Task item —
In the records below, find the line containing "Given: Click the Find in Files icon", then copy that line and all lines after it, exactly, omitting every picture.

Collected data
=== Section Start ===

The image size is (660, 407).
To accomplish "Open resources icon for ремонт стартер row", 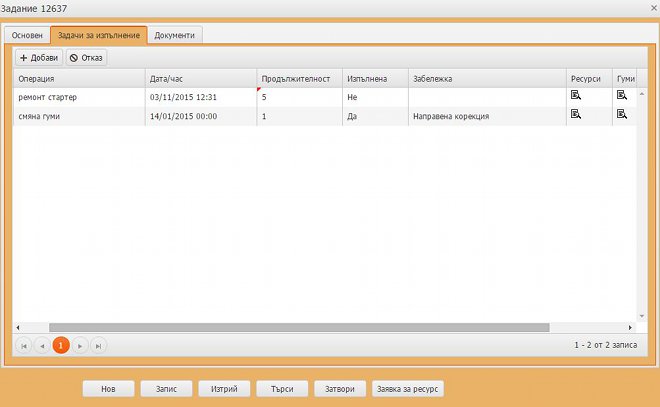I will [576, 96].
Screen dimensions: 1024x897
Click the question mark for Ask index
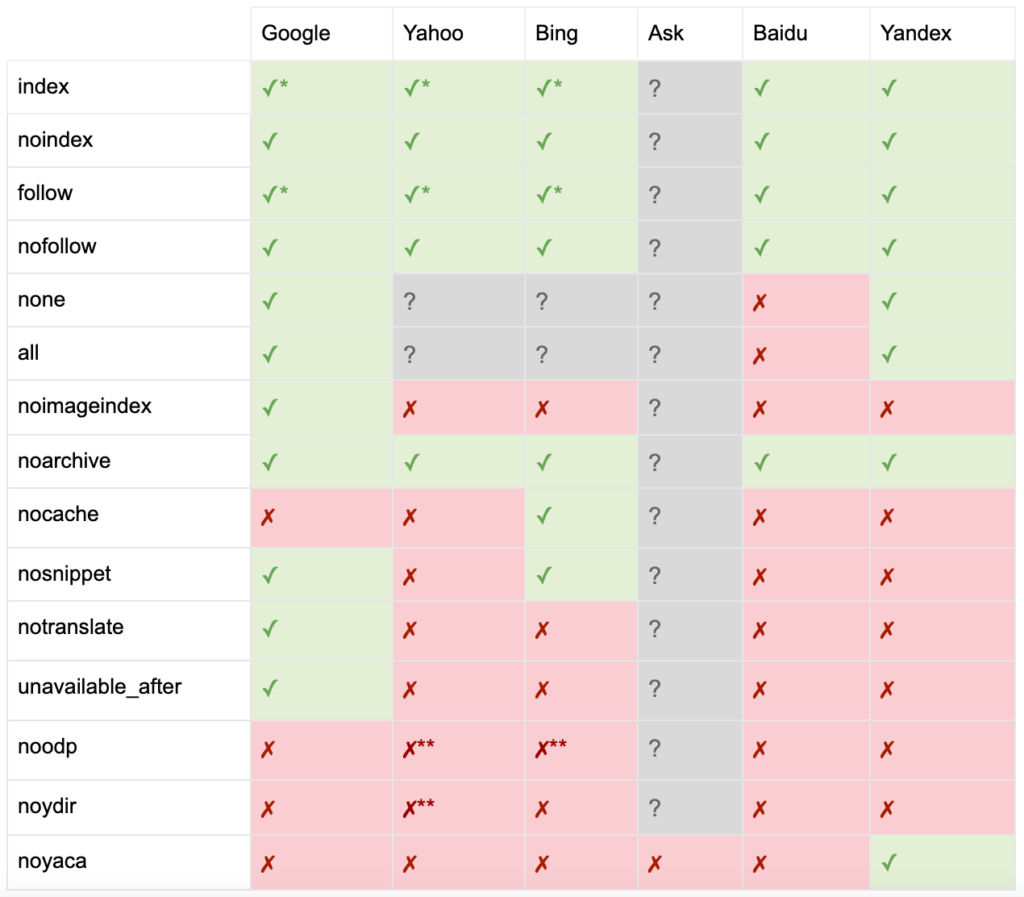[x=654, y=88]
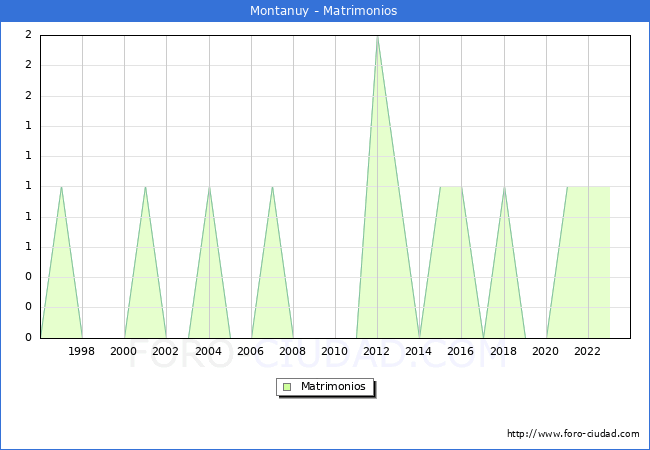Click the data peak at 1997
Image resolution: width=650 pixels, height=450 pixels.
coord(61,187)
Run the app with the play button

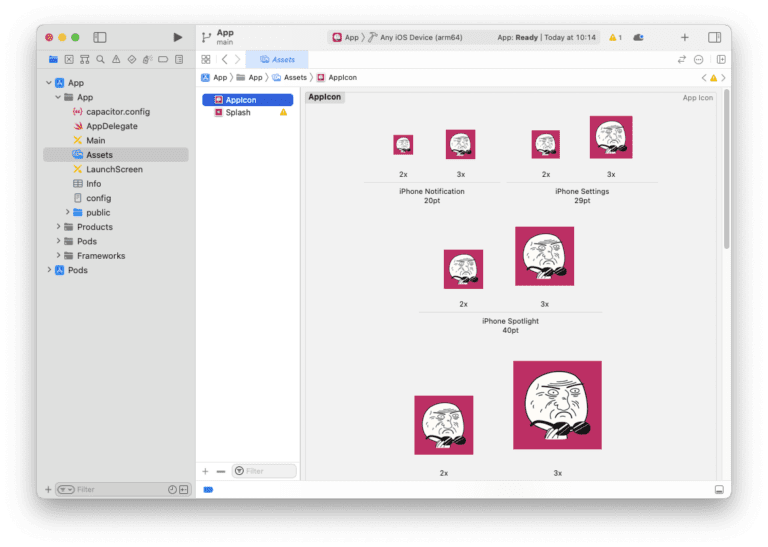click(178, 37)
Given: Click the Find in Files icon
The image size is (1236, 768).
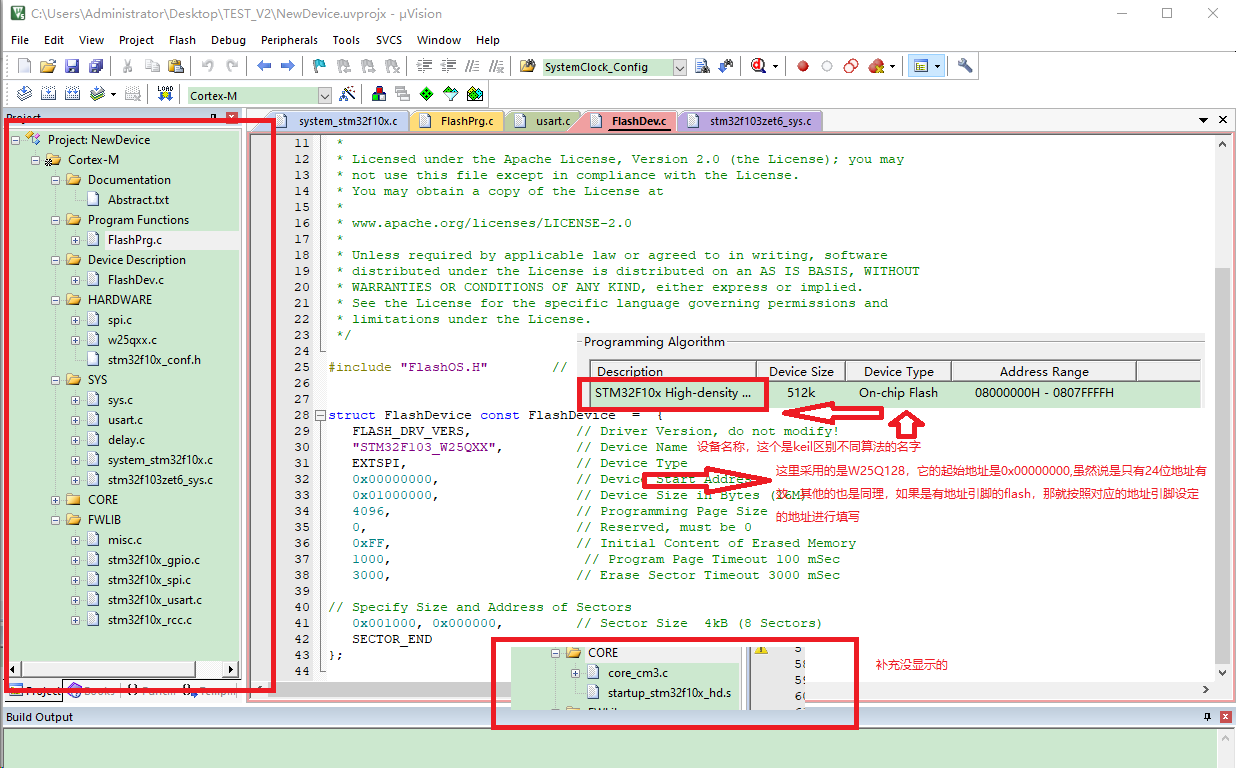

=== Section End ===

Output of the task —
Given: Click the Find in Files icon
The image size is (1236, 768).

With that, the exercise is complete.